• hakkındaki entryleri okurken adamı ağlamaklı yapan film seyrederken nasıl ağlatır takdir edersiniz herhalde. "serdar ortaç'ı yoran hayat bizim ağzımıza sıçar" bunu da takdir edersiniz pek tabii. ve hayat ali'yi koşturur, ali'yi ağlatır öğretmenin karşısında. alinin annesi hasta anasını satayım, ayakkabıları yırtık. ali mahalle maçına gidemiyor yahu. daha ne olsun. alinin kardeşi üzgün be. ama yok hayatın öbür yüzü var bir de. on numara babası var. güzeller güzeli kardeşi var, yüreği var. hele zehra "ya üçüncü olamazsan" dediğinde "olacağım, üçüncü olacağım" demiyor mu kereta. o nasıl bir delikanlılıktır ulan? o nasıl koşuştur? bu nasıl bir entrydir? bilmiyorum ama... allahına kurban mecid mecidi
  • hikayesinin güzelliği bir yana çocukların oyunculuğu da baya iyidir. ilerde çocuklarıma zorla izleteceğim filmler arasındadır. (manyağım ben böyle bi liste yapıyorum...)
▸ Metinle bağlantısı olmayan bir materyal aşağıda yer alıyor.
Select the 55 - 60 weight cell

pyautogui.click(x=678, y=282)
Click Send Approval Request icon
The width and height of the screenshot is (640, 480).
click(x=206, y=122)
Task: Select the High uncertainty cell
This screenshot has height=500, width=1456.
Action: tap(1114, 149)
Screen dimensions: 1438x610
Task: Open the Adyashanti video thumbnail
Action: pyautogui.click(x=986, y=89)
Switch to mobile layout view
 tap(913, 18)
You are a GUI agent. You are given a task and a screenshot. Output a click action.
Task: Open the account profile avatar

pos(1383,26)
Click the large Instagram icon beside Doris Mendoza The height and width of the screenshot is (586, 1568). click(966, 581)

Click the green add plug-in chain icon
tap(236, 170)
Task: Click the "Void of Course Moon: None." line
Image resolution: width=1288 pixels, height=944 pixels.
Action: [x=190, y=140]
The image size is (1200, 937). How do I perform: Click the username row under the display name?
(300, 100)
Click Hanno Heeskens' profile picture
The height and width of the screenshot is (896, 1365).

  • bir çift ayakkabının öyküsüdür özette, evet. bununla beraber aslında, hem toplumsal bir yara olarak hem de psikolojik bir vaka olarak fakirliğin, sömürü öğelerine hiç de başvurmadan, çünkü buna gerek duymayacak kadar aşinadır yönetmen gündelik yaşama, anlatıldığı majid majidi filmi. aynı zamanda iki çocuğun yüzlerindeki ifadelerle mükemmele yakın derecede başarılı olarak yansıttığı bir yaşam parçasıdır. eğlence değil sanattır, dramdır ve de saygı duyulası bir şaheserdir.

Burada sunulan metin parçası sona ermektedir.